The enrichment of cytokine reads was done by taking the same 150 kb window around cytokine, chemikine and costimulatory molecules and counting the number of reads falling within these boundaries. The coverage was then calculated by dividing by the total read number. Enrichment was calculated by taking the logarithm of the stimulated state for a gene over the resting state.

Disease SNP enrichment for stimulus-sensitive genes

From the GWAS data, we excluded all variants that fell within the MHC locus and used a genome-wide p-value threshold of <5 × 10−8. We defined the disease loci by mapping all the SNPs in linkage disequilibrium (LD) with the reported index SNP, using r2 > 0.8 calculated across the European populations present in the 1000 Genomes Project data, and extending the LD boundaries by 150 kb on each side, to account for the possibility of distant gene expression regulation between enhancers and gene promoters. This resulted in 334 unique regions associated to one of the ten tested traits.

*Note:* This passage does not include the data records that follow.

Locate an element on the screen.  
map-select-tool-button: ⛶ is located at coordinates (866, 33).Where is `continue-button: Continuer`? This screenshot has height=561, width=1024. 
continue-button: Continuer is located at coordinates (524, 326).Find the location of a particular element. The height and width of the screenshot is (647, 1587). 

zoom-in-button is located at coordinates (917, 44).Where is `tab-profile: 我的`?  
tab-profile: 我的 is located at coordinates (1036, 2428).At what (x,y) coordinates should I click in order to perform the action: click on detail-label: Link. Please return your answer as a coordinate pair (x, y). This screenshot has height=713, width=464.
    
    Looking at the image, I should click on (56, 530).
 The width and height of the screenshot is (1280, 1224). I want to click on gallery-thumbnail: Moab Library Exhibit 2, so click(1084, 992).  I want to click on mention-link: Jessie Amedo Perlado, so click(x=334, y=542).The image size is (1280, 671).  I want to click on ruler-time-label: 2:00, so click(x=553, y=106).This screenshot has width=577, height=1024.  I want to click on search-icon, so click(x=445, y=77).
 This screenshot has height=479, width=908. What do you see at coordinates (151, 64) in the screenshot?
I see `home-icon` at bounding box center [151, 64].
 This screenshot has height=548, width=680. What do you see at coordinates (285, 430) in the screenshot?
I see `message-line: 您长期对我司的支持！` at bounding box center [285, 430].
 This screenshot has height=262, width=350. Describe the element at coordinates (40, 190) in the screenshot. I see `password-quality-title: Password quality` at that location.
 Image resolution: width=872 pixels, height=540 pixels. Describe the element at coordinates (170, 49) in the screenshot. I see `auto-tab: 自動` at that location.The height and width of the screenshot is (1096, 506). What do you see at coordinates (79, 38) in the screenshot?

We then tested whether the stimulus-sensitive genes that were defined in the linear and the switch models fell within the SNP loci boundaries more often than expected by chance using a permutation strategy. To build our null distribution, we selected the same number of genes, matching for gene size and expression level. We repeated the process 10,000 times.

We tested whether any of the SNPs used to define the LD boundaries overlapped with an H3K27ac or an ATAC peak identified in any of the conditions. The disruption of TFBS by SNPs was assessed using the SNP2TFBS database [77, 78].